Refeição Cultural
Temos que desafiar a lei quando ela é injusta
Ao ler a autobiografia de Nelson Mandela, hoje pela manhã, me emocionei. Às vezes, vivemos aquelas coincidências que despertam emoção pelo inusitado do fato.
Dias atrás, interrompi as leituras dos clássicos que estou lendo, livros de leitura demorada, e li alguns livros menores, tragédias gregas entre eles. Li Édipo Rei e Antígona, de Sófocles, e Prometeu Acorrentado, atribuído a Ésquilo. Preenchi algumas de minhas lacunas culturais.
A leitura de Mandela está numa parte difícil porque estou acompanhando os relatos do período em que ele esteve preso na ilha de Robben, cumprindo pena de prisão perpétua por lutar pela liberdade e igualdade para o povo negro sul-africano, povo humilhado e sobrevivendo na absoluta miséria por causa da minoria branca africâner e o regime racista do apartheid.
De repente, Mandela nos conta que chegou a participar de peças teatrais durante seus estudos universitários.
"Eu apareci em apenas alguns dramas, mas tive um papel memorável: o de Creonte, o rei de Tebas, na Antígona de Sófocles. Eu havia lido algumas das peças clássicas do teatro grego na prisão e as achava enormemente inspiradoras. O que eu tirei delas foi que o caráter era medido através de como as situações difíceis eram encaradas e que um herói era um homem que não cedia nem diante das circunstâncias mais difíceis." (p. 557)

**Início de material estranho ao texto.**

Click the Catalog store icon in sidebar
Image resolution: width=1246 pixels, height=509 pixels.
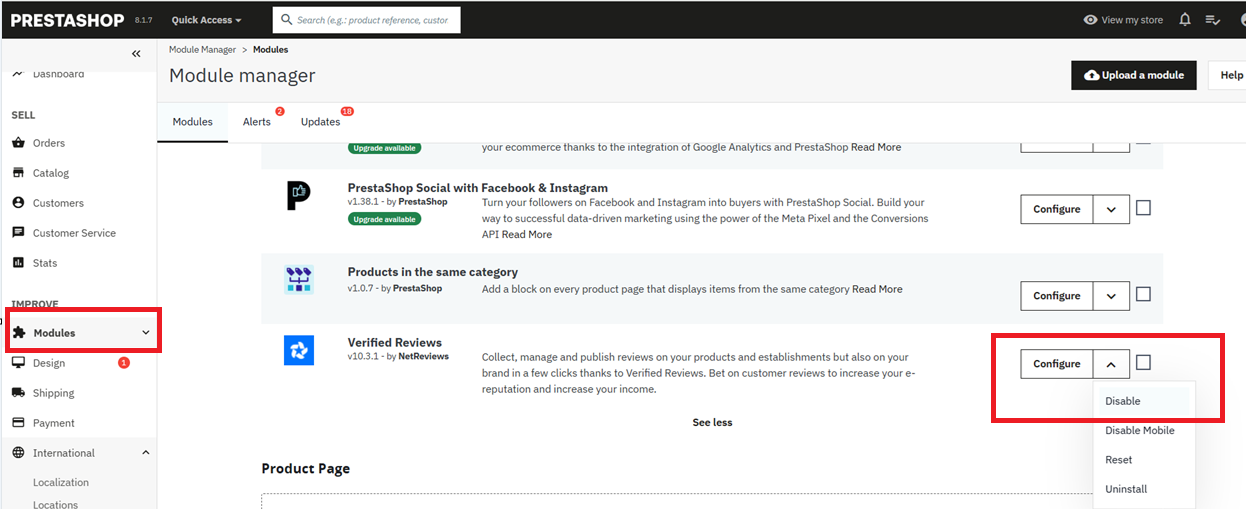[x=18, y=173]
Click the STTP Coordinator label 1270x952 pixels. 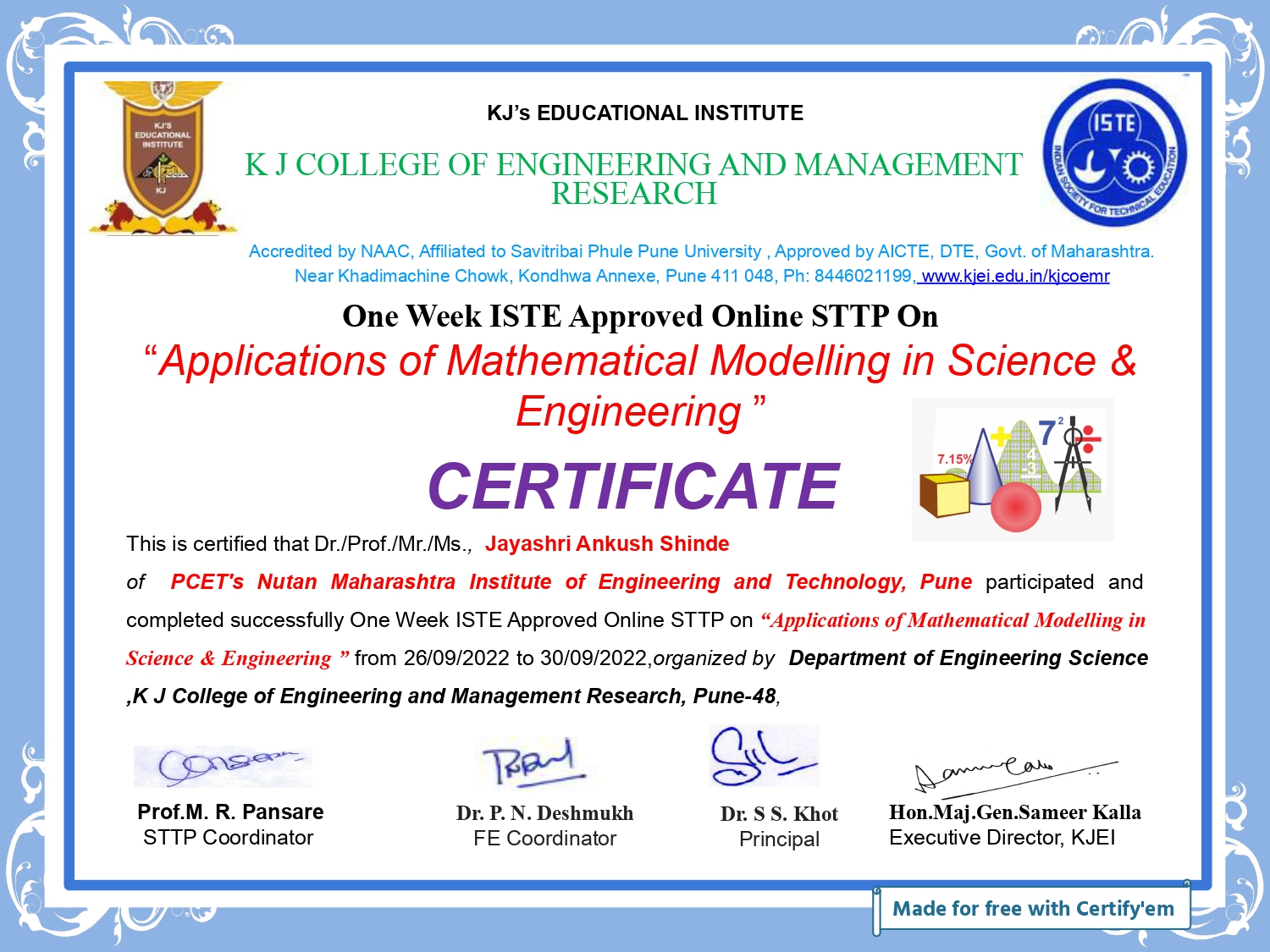click(x=228, y=838)
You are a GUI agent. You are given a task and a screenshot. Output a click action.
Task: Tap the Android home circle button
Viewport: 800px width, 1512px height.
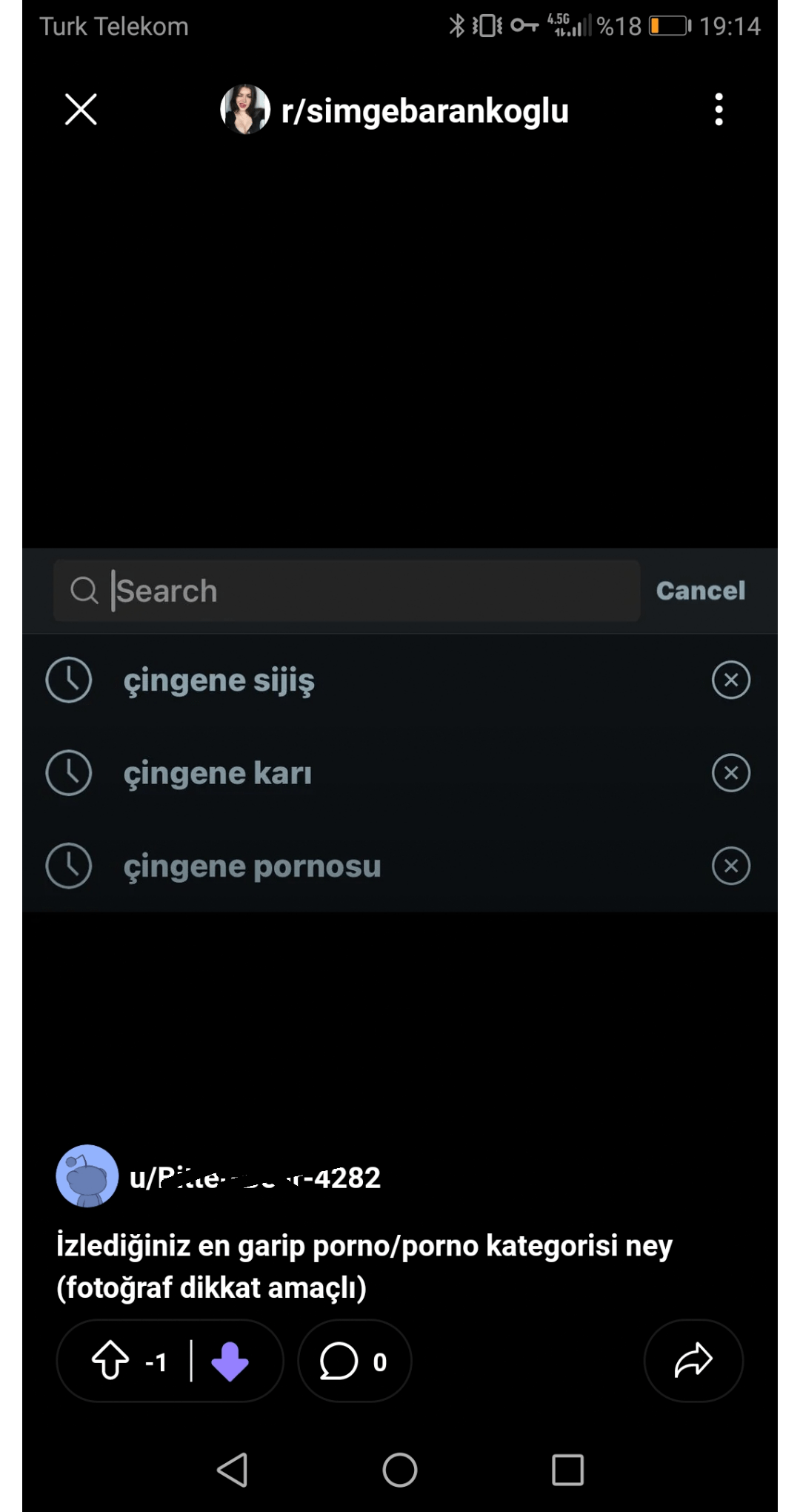click(400, 1470)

Gente, eu havia acabado de ler e conhecer a história de Antígona! Foi de arrepiar! A literatura tem dessas coisas, as intertextualidades e as referências são a base da literatura mundial. As grandes obras literárias, os grandes autores e pensadores, sempre dialogam entre si ao longo dos milênios de cultura humana.
Seguindo com a descrição feita por Mandela, no parágrafo seguinte, eu comecei a temer que a identificação entre Mandela e o personagem que ele interpretou, o rei Creonte, fosse me decepcionar.

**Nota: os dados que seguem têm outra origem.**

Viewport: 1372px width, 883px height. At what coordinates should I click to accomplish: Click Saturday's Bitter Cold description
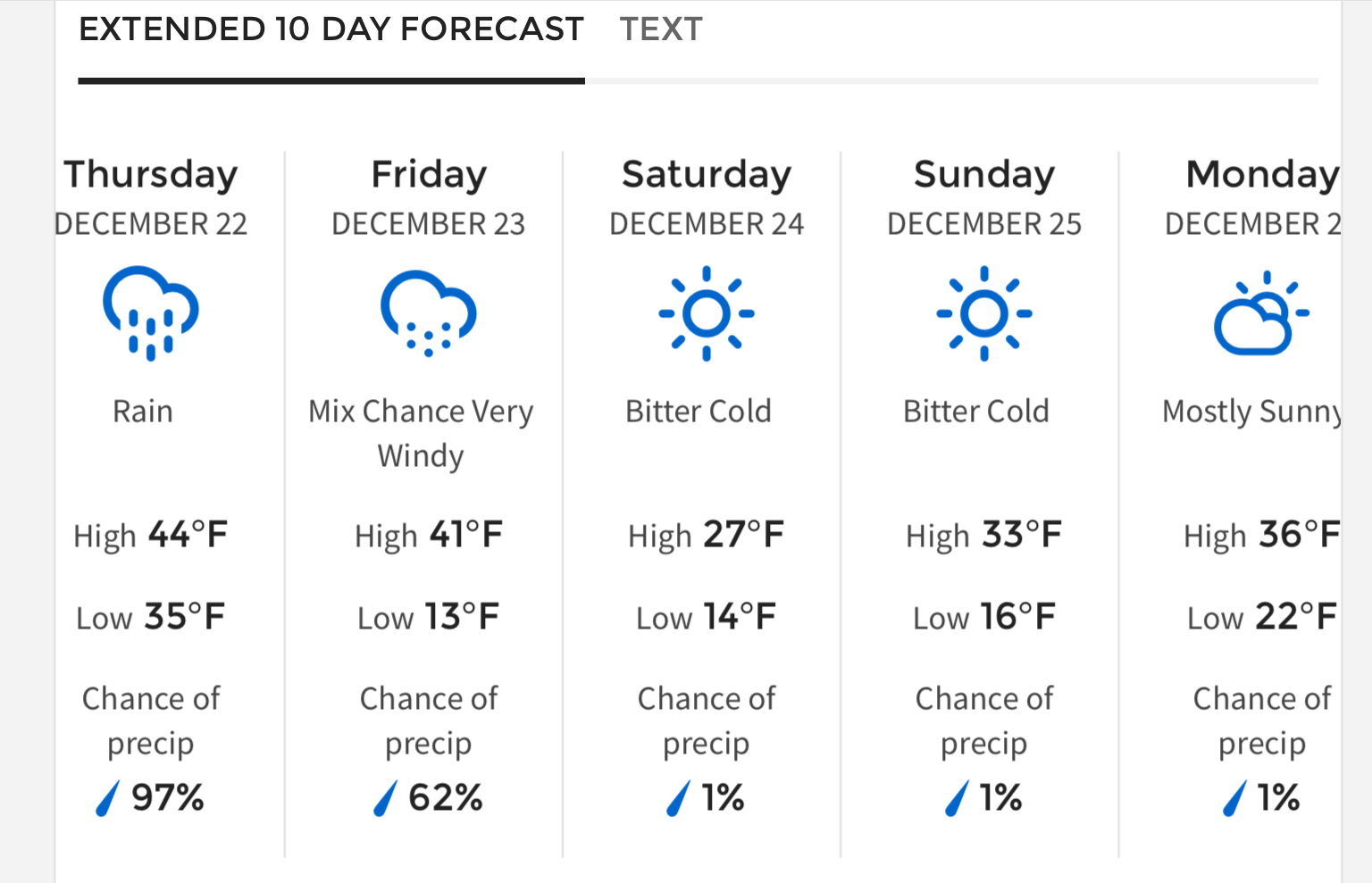pyautogui.click(x=699, y=412)
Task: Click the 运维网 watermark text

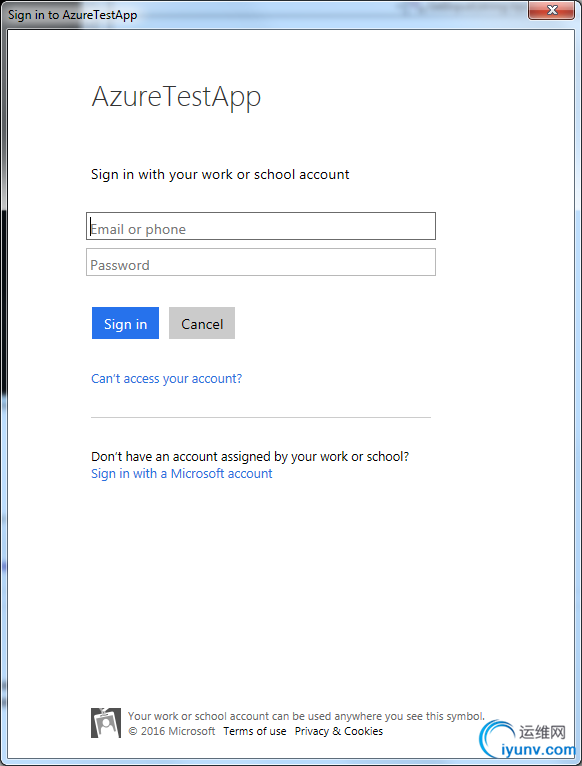Action: click(542, 732)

"Quando Antígona foi escolhida para ser encenada, eu ofereci os meus serviços, e me pediram que eu interpretasse Creonte, um rei idoso lutando em uma guerra civil pelo trono de sua querida cidade-estado. No início da peça, Creonte é sincero e patriótico, e há sabedoria nas suas falas iniciais quando ele sugere que a experiência é a base da liderança e que os deveres para com o povo têm prioridade sobre a lealdade a um indivíduo." (p. 557)

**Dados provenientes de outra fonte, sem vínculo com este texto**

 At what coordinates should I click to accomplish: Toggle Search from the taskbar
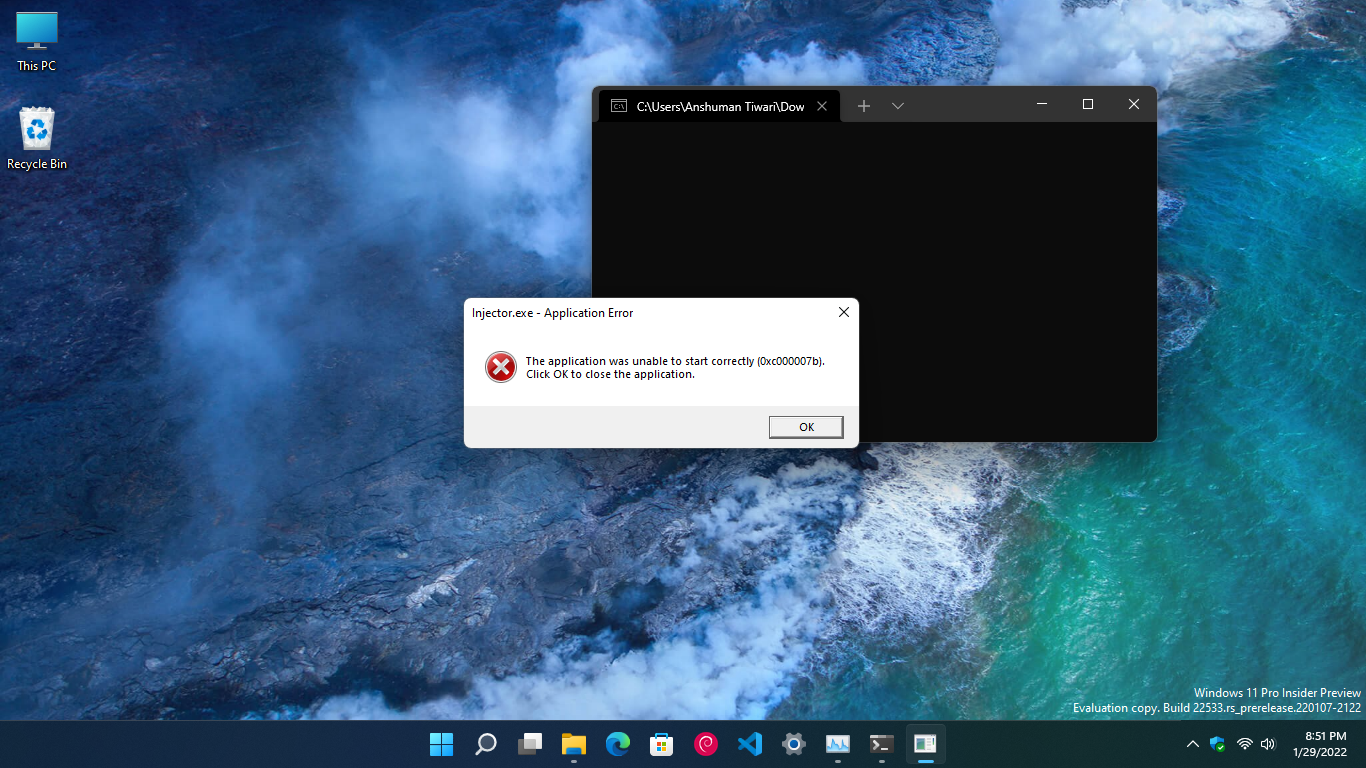click(485, 744)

Ao ler a tragédia de Sófocles eu fiquei muito puto com o rei Creonte. Minha simpatia havia sido evidentemente pela figura de Antígona. Seguimos com a descrição de Mandela.
"Mas Creonte lida com os seus inimigos impiedosamente. Ele decretou que o corpo de Polinice, irmão de Antígona, que havia se rebelado contra a cidade, não merecia um funeral apropriado. Antígona se rebela com base em que há uma lei acima daquela do estado. Creonte não quer ouvir Antígona, nem ouve a ninguém a não ser os seus demônios interiores. Sua inflexibilidade e cegueira não caem bem em um líder, pois um líder deve temperar a justiça com misericórdia. Antígona era quem simbolizava a nossa luta; ela era, à sua própria maneira, uma guerreira pela liberdade, pois ela desafiava a lei por ela ser injusta." (p. 558)
Cara, meus olhos encheram d'água...
Demais!
É por isso que temos que lutar contra todas as desgraças e crimes lesas-pátrias cometidos pelos golpistas e pelos bolsonaristas após o golpe de Estado em 2016. Temos que ser guerreiros pela liberdade e lutar pelo que é justo, ou seja, lutar contra as reformas e leis que prejudicaram o povo brasileiro e a classe trabalhadora e entregaram o patrimônio público para meia dúzia de burgueses apaniguados do regime nazifascista de plantão.
William
Bibliografia:
MANDELA, Nelson. Longa caminhada até a liberdade. Tradução de Paulo Roberto Maciel Santos. Curitiba: Nossa Cultura, 2012.